We could be happy, Charles thought at him. Don't you see? We can leave these foolish little boys with their little toy guns and run away from all of this. Our part in this war is over. We can be happy now. We're allowed.
Erik's face drooped into utter hopelessness, like he wanted nothing more than to do what Charles was saying. I don't know how. I don't know how to do things for my own enjoyment. I only know how to prepare, to strategize. I have no idea how to be happy.
I'll teach you. We'll figure it out together. Just please, leave this with me. Let them play their war games. Come with me.
There's an impotent sort of anger that turned in on itself in his face. You make it sound so easy. It isn't. You're blinded by optimism.
No. I just have hope.
Some of us don't have that luxury. Some of us never had it. This is the real world. We're part of it. We can either make our own decisions or let their decisions make us. I can't tolerate the latter any longer. The only thing waiting for us out there is experimentation and death. It's my turn to show you.
Charles looks at himself, and now he is afraid. He's strapped into a chair, restrained at at least ten different points by thick leather straps. Needles and wires trail from his arms into machines and bags. He's unconscious. His head is shaved, and there are a hundred electrodes all over his scalp. His face is in some sort of desperate expression of pain. It's eerie to see it on his own face.
A man in a white coat stands over him. He's speaking in a nasal, harsh tone.
"Find them, Xavier. Find them all. Find them and kill them. They're mutant swine, you understand. Abominations. They should have never been born. You should have never been born. You're an insult to the human race. You aren't even part of it. Destroy them. I want them all dead."
Behind a wall of glass sits Erik. There are ropes wrapped around his arms, legs, chest, and throat, but he's struggling. His veins and tendons stand out, his face red, as he tries to break free, to stop what he's seeing. But he's completely powerless. He can only sit by as his best and only friend, his brother in arms, his lover is turned into a weapon against everyone like them.
I can't just sit by and watch it happen. I won't let them do this to you. To us. There was a pleading, begging tinge to Erik's thoughts even, and his face was completely broken. Charles' chest tightened, was already tight, because he could feel Erik's worst fear as if it were his own.
No. There has to be something better. You can think of something better. This won't happen, and you know it. It's alright to imagine good things. Good things do happen, Erik. Believe me. There's…well, there's you. You're here and alive by some miracle. I know you can dream. Show me.

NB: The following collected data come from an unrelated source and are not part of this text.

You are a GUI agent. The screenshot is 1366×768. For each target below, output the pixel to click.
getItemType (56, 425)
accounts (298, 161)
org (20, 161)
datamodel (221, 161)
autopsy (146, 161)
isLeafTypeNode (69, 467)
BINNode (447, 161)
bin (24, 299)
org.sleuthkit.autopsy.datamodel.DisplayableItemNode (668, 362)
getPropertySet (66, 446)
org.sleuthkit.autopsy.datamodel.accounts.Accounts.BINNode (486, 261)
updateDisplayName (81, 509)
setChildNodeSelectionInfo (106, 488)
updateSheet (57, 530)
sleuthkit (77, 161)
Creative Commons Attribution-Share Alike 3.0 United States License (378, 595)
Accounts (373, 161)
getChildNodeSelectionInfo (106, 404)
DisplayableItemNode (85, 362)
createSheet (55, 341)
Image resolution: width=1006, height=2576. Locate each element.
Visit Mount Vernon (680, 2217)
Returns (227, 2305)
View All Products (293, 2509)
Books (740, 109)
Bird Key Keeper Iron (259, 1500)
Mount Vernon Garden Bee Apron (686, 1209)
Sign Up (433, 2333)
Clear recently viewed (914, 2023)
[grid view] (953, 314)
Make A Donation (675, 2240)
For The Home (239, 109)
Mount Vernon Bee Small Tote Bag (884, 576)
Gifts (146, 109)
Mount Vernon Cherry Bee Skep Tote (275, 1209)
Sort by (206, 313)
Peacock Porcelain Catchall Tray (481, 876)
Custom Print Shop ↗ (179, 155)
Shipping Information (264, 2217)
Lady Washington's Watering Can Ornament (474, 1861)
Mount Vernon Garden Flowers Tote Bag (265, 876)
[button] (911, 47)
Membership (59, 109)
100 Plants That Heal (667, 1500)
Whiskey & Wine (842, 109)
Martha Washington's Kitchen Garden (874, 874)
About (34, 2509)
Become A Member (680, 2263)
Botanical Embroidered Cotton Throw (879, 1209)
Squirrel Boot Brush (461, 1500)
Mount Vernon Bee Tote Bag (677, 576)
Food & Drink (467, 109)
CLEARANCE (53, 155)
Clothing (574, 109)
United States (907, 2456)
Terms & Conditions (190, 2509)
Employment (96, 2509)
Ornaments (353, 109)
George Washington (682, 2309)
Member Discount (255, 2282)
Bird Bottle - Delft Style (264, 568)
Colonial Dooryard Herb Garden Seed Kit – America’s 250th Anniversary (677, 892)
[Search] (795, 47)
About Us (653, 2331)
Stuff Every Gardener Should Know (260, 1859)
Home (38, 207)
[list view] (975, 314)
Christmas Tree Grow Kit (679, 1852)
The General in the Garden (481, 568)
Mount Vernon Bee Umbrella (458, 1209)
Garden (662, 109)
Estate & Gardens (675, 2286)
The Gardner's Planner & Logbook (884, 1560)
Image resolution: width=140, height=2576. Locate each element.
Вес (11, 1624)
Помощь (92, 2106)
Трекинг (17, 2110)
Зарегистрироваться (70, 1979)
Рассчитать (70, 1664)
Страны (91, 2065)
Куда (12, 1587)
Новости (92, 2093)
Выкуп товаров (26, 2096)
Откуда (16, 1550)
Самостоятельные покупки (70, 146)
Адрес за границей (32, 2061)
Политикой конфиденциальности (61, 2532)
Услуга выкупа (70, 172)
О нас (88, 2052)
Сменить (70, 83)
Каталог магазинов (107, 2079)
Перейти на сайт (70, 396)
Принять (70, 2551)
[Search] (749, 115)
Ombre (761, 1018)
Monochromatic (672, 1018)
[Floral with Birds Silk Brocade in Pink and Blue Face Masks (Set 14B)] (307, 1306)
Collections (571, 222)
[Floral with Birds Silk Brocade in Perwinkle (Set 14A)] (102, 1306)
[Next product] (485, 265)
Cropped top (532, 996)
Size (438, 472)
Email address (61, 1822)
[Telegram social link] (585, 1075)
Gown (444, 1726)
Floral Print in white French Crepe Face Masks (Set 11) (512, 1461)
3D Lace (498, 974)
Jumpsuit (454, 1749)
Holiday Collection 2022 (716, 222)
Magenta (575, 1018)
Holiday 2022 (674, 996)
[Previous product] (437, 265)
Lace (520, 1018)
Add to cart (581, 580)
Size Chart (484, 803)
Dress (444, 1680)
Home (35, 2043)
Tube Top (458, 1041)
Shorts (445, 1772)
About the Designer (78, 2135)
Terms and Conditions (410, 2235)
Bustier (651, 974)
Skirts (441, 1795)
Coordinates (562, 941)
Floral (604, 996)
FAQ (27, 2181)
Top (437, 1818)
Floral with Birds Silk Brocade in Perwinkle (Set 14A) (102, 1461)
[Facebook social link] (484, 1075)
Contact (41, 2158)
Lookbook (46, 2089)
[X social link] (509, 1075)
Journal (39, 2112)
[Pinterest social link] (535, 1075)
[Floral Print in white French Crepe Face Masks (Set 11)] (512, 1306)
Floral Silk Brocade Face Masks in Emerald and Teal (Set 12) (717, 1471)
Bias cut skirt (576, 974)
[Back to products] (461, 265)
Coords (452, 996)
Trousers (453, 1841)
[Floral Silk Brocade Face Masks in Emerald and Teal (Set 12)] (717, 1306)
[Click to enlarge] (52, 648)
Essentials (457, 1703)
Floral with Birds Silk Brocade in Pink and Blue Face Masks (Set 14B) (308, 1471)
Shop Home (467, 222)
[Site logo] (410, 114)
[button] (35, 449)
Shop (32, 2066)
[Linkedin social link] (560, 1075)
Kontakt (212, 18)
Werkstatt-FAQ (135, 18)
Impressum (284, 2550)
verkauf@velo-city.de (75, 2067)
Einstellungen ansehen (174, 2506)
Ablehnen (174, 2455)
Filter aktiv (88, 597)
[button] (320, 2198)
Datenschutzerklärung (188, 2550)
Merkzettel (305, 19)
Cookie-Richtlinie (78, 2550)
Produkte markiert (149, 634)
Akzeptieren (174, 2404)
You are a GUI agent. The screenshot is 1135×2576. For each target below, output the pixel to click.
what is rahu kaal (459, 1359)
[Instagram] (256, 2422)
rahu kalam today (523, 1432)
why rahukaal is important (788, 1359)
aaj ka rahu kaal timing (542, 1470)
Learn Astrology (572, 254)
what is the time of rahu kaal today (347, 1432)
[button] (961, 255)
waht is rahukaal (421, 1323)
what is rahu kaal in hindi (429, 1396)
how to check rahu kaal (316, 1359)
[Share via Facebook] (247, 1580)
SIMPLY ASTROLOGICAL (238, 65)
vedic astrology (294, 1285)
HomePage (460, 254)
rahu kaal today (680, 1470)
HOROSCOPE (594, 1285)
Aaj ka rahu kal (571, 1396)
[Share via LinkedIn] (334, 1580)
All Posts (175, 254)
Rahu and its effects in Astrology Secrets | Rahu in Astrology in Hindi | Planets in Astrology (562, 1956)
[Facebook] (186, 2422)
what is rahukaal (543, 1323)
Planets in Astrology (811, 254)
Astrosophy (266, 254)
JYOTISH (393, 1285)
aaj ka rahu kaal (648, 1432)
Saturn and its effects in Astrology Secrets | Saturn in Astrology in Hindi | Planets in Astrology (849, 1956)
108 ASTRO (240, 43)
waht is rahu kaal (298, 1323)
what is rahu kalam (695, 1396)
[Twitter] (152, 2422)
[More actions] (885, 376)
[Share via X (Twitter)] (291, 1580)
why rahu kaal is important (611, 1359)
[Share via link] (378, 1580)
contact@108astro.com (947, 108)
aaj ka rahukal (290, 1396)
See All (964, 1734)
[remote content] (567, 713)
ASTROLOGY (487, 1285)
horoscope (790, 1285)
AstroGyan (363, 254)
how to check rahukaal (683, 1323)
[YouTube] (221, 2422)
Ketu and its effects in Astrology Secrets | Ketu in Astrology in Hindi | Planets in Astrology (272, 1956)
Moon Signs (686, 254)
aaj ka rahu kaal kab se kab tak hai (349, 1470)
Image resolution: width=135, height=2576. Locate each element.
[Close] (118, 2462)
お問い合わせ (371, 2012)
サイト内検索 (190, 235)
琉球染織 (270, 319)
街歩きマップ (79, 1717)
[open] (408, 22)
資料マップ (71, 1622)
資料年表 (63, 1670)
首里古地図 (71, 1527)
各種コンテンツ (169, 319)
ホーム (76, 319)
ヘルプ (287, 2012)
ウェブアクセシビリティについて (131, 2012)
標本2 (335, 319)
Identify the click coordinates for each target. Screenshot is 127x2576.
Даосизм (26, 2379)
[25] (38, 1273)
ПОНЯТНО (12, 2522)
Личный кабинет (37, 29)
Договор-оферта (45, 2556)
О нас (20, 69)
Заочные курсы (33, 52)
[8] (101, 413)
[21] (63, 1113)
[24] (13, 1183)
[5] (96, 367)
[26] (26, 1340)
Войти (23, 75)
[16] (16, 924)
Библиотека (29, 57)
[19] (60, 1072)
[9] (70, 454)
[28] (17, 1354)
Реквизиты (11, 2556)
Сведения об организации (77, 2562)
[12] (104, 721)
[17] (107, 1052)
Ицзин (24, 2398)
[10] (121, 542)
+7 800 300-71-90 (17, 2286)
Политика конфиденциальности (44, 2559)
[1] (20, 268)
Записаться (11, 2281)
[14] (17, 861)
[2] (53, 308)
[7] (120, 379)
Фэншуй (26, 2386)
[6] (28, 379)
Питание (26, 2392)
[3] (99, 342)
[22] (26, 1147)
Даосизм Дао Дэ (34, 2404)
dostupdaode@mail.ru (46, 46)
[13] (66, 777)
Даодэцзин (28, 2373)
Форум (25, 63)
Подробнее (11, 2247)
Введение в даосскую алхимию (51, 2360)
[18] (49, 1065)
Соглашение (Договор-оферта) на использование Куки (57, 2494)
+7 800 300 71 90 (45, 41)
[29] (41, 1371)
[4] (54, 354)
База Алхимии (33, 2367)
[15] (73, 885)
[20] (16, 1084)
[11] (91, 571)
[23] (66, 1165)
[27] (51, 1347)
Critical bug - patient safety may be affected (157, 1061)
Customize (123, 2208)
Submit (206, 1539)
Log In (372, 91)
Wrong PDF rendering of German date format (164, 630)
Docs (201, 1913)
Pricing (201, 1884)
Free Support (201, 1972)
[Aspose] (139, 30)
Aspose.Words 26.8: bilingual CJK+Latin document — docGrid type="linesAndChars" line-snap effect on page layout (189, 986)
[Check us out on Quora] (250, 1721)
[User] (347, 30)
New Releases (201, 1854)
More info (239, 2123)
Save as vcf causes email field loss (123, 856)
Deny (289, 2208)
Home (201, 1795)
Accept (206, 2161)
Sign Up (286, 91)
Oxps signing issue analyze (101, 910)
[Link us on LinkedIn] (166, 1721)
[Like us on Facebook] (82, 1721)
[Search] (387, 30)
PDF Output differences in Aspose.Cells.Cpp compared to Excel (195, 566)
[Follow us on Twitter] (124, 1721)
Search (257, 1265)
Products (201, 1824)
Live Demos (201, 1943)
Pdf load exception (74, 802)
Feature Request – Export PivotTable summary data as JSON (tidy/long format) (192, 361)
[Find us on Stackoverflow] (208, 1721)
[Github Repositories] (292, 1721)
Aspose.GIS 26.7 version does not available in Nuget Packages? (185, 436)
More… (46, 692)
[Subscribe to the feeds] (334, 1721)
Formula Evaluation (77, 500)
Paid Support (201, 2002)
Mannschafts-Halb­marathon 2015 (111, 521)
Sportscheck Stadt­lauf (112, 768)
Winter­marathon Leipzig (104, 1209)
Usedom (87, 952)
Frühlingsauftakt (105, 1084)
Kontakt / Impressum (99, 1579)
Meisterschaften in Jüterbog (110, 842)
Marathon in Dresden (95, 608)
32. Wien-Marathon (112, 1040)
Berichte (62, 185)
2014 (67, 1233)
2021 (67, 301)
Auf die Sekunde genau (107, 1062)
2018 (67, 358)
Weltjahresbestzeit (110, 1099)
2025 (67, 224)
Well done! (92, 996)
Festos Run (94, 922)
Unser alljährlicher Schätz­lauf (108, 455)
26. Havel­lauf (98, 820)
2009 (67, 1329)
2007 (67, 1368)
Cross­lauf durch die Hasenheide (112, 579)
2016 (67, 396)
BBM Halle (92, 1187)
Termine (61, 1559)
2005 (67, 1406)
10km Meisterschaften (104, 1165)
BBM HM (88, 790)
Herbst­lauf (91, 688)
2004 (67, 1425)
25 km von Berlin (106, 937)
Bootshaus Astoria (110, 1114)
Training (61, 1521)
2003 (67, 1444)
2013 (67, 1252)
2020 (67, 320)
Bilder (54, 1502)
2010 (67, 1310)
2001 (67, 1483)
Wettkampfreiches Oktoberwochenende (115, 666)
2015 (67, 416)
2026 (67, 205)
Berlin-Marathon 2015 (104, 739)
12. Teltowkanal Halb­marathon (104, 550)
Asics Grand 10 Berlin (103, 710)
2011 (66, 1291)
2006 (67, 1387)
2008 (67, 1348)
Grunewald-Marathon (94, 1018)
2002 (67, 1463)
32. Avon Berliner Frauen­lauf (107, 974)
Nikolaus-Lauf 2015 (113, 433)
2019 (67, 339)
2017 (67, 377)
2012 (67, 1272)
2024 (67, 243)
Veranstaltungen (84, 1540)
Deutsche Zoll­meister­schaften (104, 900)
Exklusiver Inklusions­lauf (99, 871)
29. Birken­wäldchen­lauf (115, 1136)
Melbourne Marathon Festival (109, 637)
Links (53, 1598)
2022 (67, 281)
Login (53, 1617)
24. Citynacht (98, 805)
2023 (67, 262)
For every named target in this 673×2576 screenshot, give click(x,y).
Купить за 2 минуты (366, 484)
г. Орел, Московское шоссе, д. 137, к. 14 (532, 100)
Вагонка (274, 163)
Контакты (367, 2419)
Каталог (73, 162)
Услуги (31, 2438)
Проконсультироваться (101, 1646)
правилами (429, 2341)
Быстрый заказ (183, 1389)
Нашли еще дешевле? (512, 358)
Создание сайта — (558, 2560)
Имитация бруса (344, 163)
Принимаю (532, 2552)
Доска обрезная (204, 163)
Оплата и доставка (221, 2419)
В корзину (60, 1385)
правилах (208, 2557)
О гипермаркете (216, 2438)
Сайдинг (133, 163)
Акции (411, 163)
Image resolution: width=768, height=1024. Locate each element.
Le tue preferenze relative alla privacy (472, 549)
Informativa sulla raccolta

This world was not made to hold the both of us in it. The best case scenario is still less than what I'd want from all of this. From you.
I don't care. Show me.
Fine. But you won't like it.
A strangely cold hotel room. Finland, Erik supplies. Raven, blue as ever, sits on a couch. There are others, Azazel, Emma, and more, just empty faces, really, sitting with drinks on couches. It's a suite, of course, expensive. They look at Erik like he's their leader, but there's no warmth. It almost feels more familiar for it.
Erik downs a fifth of good vodka, then heads to the main bedroom. The others do not know him. They follow him, but they do not understand. They can only see him through their own eyes, and Erik misses the feeling of someone in his mind.
He sits on his bed, up against the head board, and takes off the helmet. Charles knows from the back of Erik's mind that he's opening his mind for a reason. He feels the ghost of himself pour into the echoing passages of Erik's mind.
How long do we have? I have an hour here, Charles thinks at him immediately. The children have gone for a test flight in Hank's new jet. This Erik's stomach clenches at the idea of what could have been a real moment alone, far away from a Scandinavian hotel.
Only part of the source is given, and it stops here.